Je ne peux pas imaginer que les scientifiques de l’OFEN n’avaient pas conscience du caractère très estimatif et incomplet de ces données. Certes, le communiqué de presse de l’OFEN précise bien que les données proviennent de l’Association suisse des fabricants et fournisseurs d’appareils électrodomestiques (FEA) et de l’Association économique suisse de la bureautique, de l’informatique, de la télématique et de l’organisation (Swico) [ndlr: sur mandat de l’OFEN], mais ne précise nul part qu’il s’agit d’une pure modélisation, qui plus est largement tronquée.

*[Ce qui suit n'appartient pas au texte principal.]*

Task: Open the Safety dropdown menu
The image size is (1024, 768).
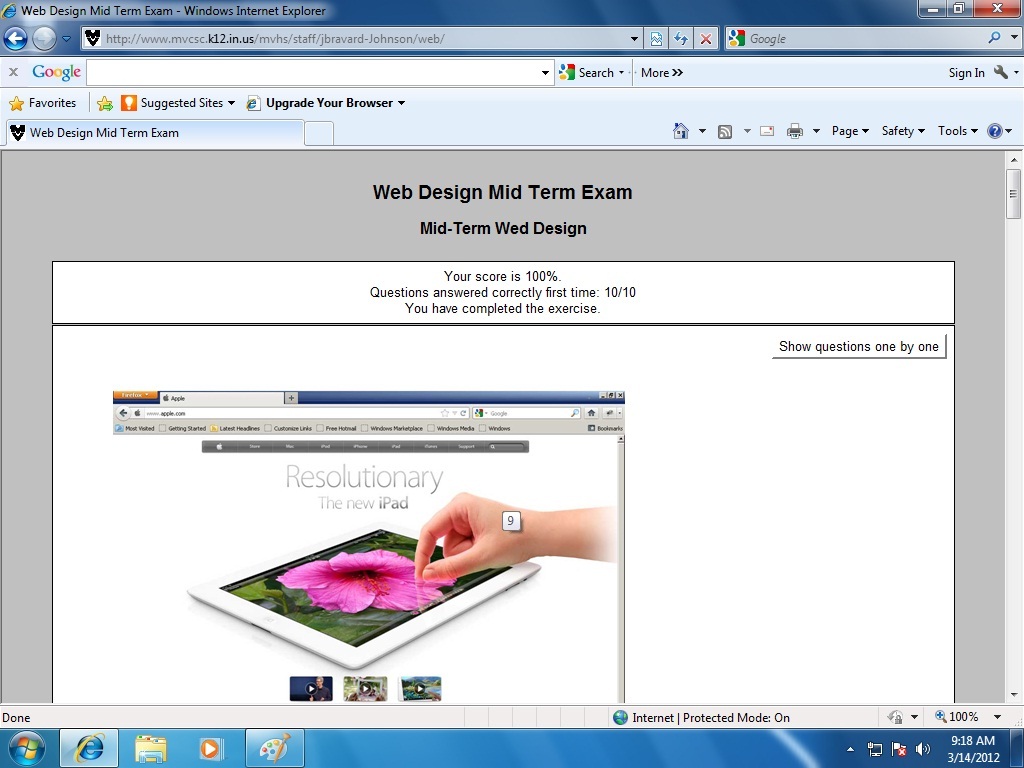Action: point(902,131)
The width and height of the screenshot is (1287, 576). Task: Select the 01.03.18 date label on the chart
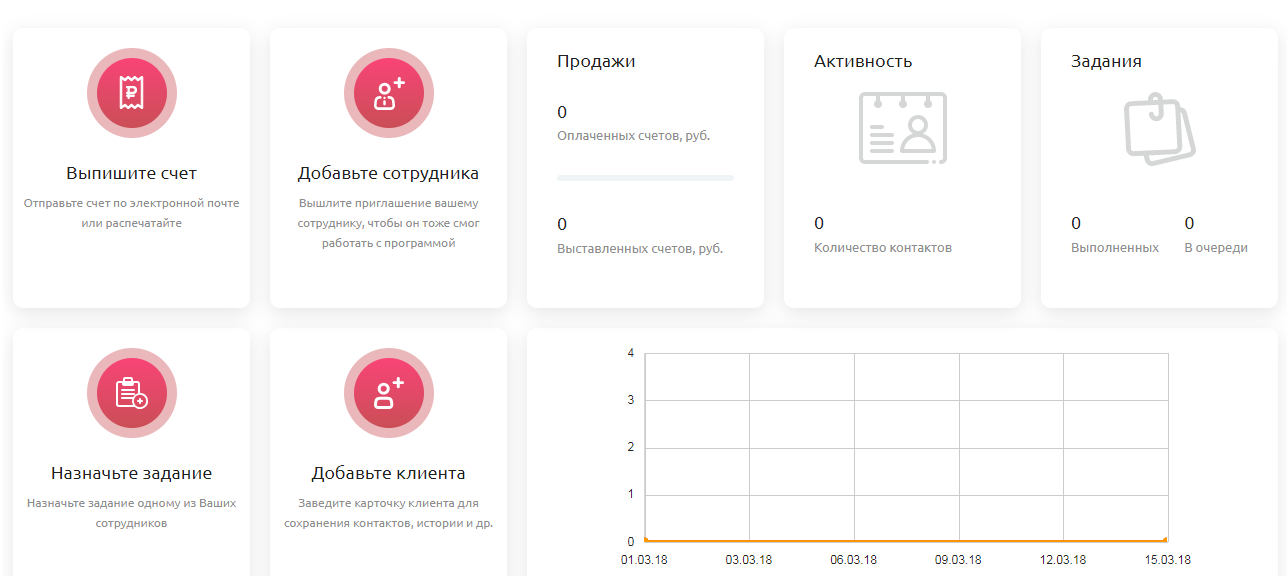pyautogui.click(x=646, y=561)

Je considère qu’il s’agit d’une fake news fabriquée avec l’argent des contribuables suisses, frappée de la croix fédérale, ce qui me paraît scandaleux. De plus, elle sert clairement les intérêts des fabricants et des fournisseurs de la FEA et de la Swico, en incitant les consommateurs à acheter de nouveaux produits énergétiquement plus efficaces, tout en faisant l’impasse sur la question de l’énergie grise, qui, dans le domaine informatique, représente environ 5 fois plus que celle consommée lors de l’utilisation. Ce n’est malheureusement pas la première fois que l’OFEN promeut le gaspillage et défend les intérêts des fabricants (voir mon article de blog de 2016 à propos du guide Faut-il réparer ou remplacer les appareils ménagers défectueux).